O governo confirmou que está a estudar “medidas de contenção” na massa salarial do Estado e admite abertamente a possibilidade de novos cortes na função pública. A ideia surge dentro do ajuste acordado com o Fundo Monetário Internacional (FMI) para conter despesas e manter a sustentabilidade fiscal.
O que está em cima da mesa:
- Redução gradual do 13.º salário: o pagamento que antes era integral passou a 50 % em 2024 e foi baixado para 40 % para pensionistas e 50 % para funcionários ativos em 2025, com o cronograma a estender-se até 2028. Há relatos de pagamento parcial (40-50 %) já em 2026, o que tem gerado confusão e protestos.

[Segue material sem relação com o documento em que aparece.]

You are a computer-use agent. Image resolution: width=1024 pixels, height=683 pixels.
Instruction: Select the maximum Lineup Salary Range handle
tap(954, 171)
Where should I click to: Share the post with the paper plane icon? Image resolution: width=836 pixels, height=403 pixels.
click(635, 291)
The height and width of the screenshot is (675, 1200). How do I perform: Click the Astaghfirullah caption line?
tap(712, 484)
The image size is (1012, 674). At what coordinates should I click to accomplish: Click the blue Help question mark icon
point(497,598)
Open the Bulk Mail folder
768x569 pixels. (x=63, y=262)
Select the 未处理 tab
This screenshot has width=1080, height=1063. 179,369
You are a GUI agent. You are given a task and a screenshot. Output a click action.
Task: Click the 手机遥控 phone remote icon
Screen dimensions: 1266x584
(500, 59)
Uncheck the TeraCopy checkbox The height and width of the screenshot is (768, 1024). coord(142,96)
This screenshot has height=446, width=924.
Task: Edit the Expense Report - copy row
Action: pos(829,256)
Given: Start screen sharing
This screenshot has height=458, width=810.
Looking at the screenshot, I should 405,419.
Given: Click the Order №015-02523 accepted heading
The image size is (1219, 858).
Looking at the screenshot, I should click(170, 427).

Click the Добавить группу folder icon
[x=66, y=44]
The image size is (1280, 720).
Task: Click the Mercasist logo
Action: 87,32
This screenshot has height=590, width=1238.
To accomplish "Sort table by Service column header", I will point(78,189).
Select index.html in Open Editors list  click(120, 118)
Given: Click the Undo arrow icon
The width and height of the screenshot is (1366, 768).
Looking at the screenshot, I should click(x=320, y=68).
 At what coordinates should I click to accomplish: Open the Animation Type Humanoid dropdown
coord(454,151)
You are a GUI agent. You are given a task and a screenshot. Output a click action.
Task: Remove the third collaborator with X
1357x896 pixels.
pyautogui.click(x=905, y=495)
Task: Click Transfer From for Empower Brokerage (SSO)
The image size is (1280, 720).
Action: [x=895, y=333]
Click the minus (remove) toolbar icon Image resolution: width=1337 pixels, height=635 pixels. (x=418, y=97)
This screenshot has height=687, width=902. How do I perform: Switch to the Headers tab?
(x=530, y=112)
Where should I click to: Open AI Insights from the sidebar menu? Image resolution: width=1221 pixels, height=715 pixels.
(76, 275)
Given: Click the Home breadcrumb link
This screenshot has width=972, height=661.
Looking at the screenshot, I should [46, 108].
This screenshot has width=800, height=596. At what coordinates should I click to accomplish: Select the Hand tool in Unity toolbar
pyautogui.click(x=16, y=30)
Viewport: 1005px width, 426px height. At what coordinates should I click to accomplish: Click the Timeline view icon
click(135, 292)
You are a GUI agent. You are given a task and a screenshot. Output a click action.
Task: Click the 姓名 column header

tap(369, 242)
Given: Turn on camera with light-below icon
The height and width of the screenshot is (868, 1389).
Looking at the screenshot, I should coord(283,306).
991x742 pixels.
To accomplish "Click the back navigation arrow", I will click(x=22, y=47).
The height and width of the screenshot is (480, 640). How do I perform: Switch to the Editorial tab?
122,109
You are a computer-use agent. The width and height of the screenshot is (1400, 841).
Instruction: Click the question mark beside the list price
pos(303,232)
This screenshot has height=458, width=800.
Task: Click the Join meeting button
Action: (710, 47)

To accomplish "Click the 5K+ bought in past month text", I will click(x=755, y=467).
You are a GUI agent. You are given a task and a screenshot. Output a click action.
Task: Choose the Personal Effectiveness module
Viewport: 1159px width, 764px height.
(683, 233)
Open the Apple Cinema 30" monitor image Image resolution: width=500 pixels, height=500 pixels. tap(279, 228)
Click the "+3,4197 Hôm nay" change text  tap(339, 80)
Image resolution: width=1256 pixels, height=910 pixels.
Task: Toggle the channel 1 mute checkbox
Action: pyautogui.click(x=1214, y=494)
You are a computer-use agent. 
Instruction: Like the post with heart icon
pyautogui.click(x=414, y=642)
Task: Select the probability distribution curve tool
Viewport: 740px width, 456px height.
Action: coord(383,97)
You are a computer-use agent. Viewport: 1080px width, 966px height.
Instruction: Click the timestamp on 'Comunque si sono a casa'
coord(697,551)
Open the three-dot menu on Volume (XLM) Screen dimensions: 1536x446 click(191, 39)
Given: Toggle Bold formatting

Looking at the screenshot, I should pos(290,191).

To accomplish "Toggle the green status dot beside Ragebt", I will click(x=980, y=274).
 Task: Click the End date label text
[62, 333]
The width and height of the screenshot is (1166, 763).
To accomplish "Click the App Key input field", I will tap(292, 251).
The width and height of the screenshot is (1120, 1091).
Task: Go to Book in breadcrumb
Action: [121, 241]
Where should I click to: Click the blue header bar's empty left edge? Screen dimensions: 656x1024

- Meta de corte na massa salarial: o Executivo prometeu ao FMI reduzir a massa salarial total em cerca de 17 % até 2026 (aprox. US$ 425 milhões por ano), além de limitar novas contratações até 2028 e acelerar aposentadorias.
- Medidas complementares: congelamento de promoções (2025-2028), eliminação de “trabalhadores-fantasma” e revisão de subsídios para cargos de chefia, enquanto se tenta proteger os salários mais baixos.
A reforma da Tabela Salarial Única (TSU) custou mais do que o previsto, pressionando o orçamento, e o FMI tem sinalizado que a contenção da folha de pagamento é condição para desembolsos e para evitar novos empréstimos recusados. O governo apresenta os cortes como parte de um pacote corretivo de ∼1 % do PIB.
Nas redes sociais o anúncio tem sido recebido com ceticismo e críticas: muitos pedem que os cortes incidam primeiro sobre privilégios de dirigentes (subsídios, regalias) e não sobre funcionários que ganham perto do salário mínimo (ex. 9 000 MT). Há também confusão sobre percentagens e medo de que o 13.º salário seja eliminado progressivamente.
Há um plano concreto de contenção salarial ligado ao programa do FMI, focado no 13.º salário, na redução da massa salarial e na limitação de admissões, mas a implementação está a gerar debate intenso porque afeta diretamente trabalhadores públicos e pensionistas.